For those who are new to Champagne and Prosecco, it might help to compare two specific bottles. In this case, the match is between Bisol “Crede” Valdobbiadene Prosecco Superiore DOCG and Nicolas Feuillatte Brut Reserve Champagne.

The Bisol Valdobbiadene Prosecco is a clear and bright color that resembles a pale yellow with small silver flecks. Its medium-fine bubbles are persistent. The clean, medium intensity aroma reminds of honeysuckle, honeydew and fresh-cut pears with a hint of citrus blossom. The light and creamy taste has a medium-plus acidity with hints of green apple and pineapple. The blend is 85 percent Prosecco, 10 percent Pinot Bianco and 5 percent Verdiso. The bottle, which is 11.5 percent alcohol, should be stored and served at 45-47° Fahrenheit. There is no need to decant.

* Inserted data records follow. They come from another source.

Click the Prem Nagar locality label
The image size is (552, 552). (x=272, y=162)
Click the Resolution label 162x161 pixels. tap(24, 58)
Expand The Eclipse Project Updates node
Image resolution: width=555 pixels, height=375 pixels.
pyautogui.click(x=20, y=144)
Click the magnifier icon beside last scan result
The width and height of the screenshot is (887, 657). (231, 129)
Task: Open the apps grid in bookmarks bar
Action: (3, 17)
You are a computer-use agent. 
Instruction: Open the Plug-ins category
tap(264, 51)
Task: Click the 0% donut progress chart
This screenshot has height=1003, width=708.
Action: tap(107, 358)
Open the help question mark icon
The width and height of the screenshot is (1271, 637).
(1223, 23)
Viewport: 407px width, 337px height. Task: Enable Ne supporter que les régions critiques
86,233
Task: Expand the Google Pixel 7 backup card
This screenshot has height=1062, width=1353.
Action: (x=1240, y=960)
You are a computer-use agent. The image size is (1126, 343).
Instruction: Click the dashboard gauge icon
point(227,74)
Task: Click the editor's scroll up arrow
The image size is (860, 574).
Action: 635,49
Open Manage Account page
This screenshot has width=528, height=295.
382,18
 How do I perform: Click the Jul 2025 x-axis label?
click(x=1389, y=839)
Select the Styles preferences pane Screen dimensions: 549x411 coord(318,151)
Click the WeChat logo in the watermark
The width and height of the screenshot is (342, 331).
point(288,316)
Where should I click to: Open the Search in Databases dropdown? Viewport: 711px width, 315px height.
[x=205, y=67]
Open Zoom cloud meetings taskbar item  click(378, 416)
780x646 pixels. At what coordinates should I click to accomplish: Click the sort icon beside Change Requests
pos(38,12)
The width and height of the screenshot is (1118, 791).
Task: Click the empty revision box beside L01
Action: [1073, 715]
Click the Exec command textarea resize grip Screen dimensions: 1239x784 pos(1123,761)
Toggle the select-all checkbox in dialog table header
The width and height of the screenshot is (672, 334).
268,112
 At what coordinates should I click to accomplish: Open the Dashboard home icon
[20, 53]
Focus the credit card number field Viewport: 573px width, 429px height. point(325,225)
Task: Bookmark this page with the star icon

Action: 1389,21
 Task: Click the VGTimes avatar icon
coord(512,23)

The Nicolas Feuillatte Champagne is also clear and bright with a pale gold color flecked in silver. Its fine bubbles are persistent. Although this bottle is also described as having a clean aroma, it is of a lower intensity. Apple, pear and white peach are most prominent, but there is also a subtle hint of Parmesan cheese. The Champagne has a high acidity that lends itself to a zesty combination of green apple, bruised quince and chamomile. The blend is 20 percent Chardonnay, 40 percent Pinot Noir and 40 percent Pinot Meunier. The bottle is 12 percent alcohol. Like the Prosecco, this Champagne should be served at 45-47 degrees Fahrenheit and there is no need to decant.

The Best Bubbly?

In the legendary “Champagne vs Prosecco” debate, there is no clear winner. Both types of wine offer its own unique flavors, carbonation, aromas and tasting experience. If you are new to the world of wines, consider purchasing a bottle or two of each kind to help you decide which one you prefer.